Автор намекает на зыбкость чистого, высокого начала в подростке: соблазны, искушения жизни тянут человека к земле, а семантически емкий образ яблока олицетворяет еще и соблазн. Падение Кольки в плане символическом можно истолковать и как нравственное падение - мысль о хлебе насущном затмевает духовное, трепетное отношение к жизни как дару Божьему. А небольшая ранка на ноге - прообраз серьезных страданий, которые грозят ему. В этом эпизоде возникает имя Сократа, с которым связано желание ребят пофилософствовать - проявить своеволие в отношении к Истине. Сад - еще и символическая реализация райского сада: яблоки, которые срывают дети, кислые, незрелые, что намекает на греховно-искусительный смысл образа и напрасность предпринятого пути к соблазну. Все это в контексте детских размышлений порождает аллюзию «конец света»: для голодных ребятишек весь мир перестает существовать после братского раздела краюхи.

Впрочем, вряд ли стоит абсолютизировать символическое, доводя его до известных аллегорий, поскольку символическое обязательно содержит в себе как план реальных в подробностях описанных событий и план символических значений, которые не отменяют реалистических смыслов, а только усиливают их. Более того, при освоении символики произведения необходимо видеть ироническую, шаржированную интерпретацию символико-патетических значений, поскольку отношение к христианской образности остается или эстетизированно-патетическим, или притчево-ироническим, и нет никаких оснований полагать, что в культуре, прямо декларирующей неприятие христианской религиозности, в произведениях для подрастающего поколения эти самые религиозные ценности и будут поставлены во главу угла.

В повести перекликаются и античные образы, закрепленные в культурном сознании и в речи, и христианские представления о человеческом пути. С одной стороны, судьба как рок - нечто неотвратимое, независящее от человека, изначально предпосланное свыше в понимании античной культуры и романтического мировидения. Знаки судьбы, фиксируемые речью, представляющие собой скорее суеверные знаки, чем маркированные языческие смыслы, проходят через все произведение и угадываются на уровне примет (заяц перебежал дорогу), говорящих мифологем (прялка, ворона, свинья, сорока, солнце).

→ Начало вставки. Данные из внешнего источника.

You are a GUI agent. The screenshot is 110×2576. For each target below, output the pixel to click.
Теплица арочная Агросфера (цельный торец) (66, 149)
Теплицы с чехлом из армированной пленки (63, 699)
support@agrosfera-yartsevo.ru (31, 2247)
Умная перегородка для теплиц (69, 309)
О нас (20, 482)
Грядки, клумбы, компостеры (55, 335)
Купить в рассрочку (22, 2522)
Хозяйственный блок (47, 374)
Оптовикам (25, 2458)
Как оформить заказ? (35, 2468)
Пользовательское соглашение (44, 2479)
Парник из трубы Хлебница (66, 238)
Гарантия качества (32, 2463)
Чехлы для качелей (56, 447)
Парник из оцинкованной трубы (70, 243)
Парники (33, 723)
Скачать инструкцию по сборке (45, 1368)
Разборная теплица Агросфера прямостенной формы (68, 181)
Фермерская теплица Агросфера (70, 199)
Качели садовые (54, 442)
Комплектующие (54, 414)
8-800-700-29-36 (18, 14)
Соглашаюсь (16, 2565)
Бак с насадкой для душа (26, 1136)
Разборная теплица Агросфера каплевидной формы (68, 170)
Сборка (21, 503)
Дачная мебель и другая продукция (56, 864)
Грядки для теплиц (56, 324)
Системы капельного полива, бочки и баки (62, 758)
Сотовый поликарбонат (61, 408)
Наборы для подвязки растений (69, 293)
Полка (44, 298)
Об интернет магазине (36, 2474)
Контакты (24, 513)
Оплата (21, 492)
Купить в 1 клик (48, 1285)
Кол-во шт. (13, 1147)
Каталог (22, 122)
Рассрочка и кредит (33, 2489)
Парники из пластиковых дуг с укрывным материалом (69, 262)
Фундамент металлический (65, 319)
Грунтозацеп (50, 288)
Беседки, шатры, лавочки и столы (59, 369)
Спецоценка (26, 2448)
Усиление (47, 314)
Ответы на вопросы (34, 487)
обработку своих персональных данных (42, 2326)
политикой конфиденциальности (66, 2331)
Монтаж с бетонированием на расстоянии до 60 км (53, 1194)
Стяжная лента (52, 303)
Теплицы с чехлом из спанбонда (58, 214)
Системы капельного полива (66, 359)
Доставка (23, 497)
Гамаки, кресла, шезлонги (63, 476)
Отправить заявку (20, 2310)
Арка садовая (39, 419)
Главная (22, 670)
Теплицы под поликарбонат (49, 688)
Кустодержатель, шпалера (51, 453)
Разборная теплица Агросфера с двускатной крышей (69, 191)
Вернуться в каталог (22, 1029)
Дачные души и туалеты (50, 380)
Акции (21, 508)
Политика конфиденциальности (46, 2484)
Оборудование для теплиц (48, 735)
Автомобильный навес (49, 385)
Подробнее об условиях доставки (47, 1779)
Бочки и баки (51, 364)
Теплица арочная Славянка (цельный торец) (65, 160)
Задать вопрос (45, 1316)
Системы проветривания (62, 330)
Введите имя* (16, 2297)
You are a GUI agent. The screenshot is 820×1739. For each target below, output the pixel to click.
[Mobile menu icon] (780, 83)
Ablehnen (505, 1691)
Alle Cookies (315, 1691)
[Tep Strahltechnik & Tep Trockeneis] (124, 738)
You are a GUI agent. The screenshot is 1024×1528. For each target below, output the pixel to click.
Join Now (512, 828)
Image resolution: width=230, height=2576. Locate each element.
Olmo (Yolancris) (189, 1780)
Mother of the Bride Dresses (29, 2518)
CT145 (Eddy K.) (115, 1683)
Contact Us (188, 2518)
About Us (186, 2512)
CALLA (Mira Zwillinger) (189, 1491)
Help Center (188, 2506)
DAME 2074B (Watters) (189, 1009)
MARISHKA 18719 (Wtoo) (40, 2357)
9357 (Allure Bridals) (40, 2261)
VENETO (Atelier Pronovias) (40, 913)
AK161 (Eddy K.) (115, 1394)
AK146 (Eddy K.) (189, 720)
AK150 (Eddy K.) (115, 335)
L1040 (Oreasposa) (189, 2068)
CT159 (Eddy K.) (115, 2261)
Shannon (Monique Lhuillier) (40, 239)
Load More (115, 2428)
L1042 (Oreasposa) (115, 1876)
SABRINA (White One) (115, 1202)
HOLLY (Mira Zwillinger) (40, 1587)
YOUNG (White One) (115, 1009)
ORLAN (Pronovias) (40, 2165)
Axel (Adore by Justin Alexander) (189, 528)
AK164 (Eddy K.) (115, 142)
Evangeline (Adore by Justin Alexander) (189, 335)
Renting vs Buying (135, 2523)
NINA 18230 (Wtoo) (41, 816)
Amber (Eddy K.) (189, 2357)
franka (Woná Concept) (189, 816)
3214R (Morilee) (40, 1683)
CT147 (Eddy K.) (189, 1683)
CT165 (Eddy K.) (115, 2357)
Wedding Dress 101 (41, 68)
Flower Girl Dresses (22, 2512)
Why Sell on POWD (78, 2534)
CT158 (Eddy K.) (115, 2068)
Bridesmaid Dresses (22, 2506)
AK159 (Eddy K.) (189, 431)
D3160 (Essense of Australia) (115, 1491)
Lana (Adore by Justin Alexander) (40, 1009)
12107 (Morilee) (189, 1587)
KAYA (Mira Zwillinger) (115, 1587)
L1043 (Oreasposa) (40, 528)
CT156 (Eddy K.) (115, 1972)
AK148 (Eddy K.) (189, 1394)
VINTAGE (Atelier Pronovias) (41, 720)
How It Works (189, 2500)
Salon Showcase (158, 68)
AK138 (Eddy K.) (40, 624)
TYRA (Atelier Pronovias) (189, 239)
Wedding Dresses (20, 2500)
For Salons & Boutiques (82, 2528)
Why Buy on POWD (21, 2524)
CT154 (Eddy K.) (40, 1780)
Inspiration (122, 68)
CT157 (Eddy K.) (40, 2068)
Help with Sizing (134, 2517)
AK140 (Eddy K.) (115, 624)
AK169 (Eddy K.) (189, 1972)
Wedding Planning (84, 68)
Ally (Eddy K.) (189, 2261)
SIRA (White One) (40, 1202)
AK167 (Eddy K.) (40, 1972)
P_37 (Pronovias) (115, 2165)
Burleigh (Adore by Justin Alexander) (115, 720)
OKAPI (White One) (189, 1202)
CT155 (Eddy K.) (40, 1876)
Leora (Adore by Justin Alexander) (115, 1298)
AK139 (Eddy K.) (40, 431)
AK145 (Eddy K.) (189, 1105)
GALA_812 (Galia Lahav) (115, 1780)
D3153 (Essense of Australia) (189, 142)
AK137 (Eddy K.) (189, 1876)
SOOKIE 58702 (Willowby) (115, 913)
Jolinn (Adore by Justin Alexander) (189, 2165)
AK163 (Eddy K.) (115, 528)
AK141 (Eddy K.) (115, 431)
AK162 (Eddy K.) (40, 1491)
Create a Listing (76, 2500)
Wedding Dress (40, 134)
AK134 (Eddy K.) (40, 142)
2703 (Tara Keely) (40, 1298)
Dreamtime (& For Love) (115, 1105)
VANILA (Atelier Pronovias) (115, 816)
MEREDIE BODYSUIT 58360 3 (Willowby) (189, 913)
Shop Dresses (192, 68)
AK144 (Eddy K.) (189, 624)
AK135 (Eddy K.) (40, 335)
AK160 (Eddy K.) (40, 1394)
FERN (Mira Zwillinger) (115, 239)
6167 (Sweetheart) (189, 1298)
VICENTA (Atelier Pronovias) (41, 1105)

Христианский сюжет повести скрыт в подтексте. Однако линия грехопадения и страдания-искупления безусловно откроется читателю. Внешняя композиция - членение повести на двенадцать глав - содержит аллюзию на сакральную символику числа двенадцать. «Русский роман, - писал Ю. Лотман, - начиная с Гоголя, ставит проблему не изменения положения героя, а преображения его внутренней сущности, или переделки окружающей его жизни, или, наконец, и того и другого» [3, с. 333].

В повести М. Алексеева одним из главных сюжетных мотивов следует назвать мотив «пасхальный», соотносимый с вышеприведенными словами Ю.М. Лотмана. Названные ученым сюжетные звенья «смерть - ад - Воскресение» соответствуют содержанию события, которому посвящен праздник Пасхи. М. Алексеев проводит мысль о том, что разобщение людей, разрушение внутрисемейных связей приводит к распаду и отдельной конкретной личности. С социологической точки зрения, разобщение - замена связей между людьми взаимодействием вещей, утрата братства. С антропологической - дезинтеграция личности, внутренний раскол. Семейная раздробленность, отсутствие любви между родителями главного героя, материальные трудности приводят к пьянству и насилию над домочадцами.

В одурманенном водкой воображении отца возникают инфернальные образы. Хмель высвобождает звериное, нечеловеческое в его душе. И, как возмездие за невоздержание отца, семья лишается Майки. Трагедия разворачивается ночью. Ночь воспринимается мифологическим сознанием как тёмное и таинственное время суток. Это время активности нечистой силы, под покровом ночи легко укрыть все человеческие пороки и преступления. На чужеродность пространства за домом указывает мифологема ворот. Двери и ворота обозначают «загробно-небесный горизонт... «снять ворота», как и «разобрать стену», значит - раскрыть горизонт для триумфально шествующего бога света» [6, с. 265]. Кроме того, ворота, будучи границей, пределом «между двумя мирами - света и мрака» несут противоположные классическим акценты: раскрываясь, ворота не впускают свет, они его разрушают. И именно это значение реализуется в тексте повести. Тема дома проникнута эсхатологическими мотивами исчезновения Дома - символа очага, тепла, традиций. Мифологема ворот, таким образом, предупреждает о том, что дом как космос находится на грани разрушения. В свою очередь волк, будучи мифологемой оборотничества, воплощает в себе греховные начала, разрушающие душу отца. В этом контексте аллегорически прочитывается эпизод гибели Майки. Карюха с жеребенком, польстившись на сено за пределами двора, в поле и воспользовавшись распахнутыми воротами, оказываются в окружении уже не забора-оберега, а стаи волков. Майка становится легкой добычей хищников.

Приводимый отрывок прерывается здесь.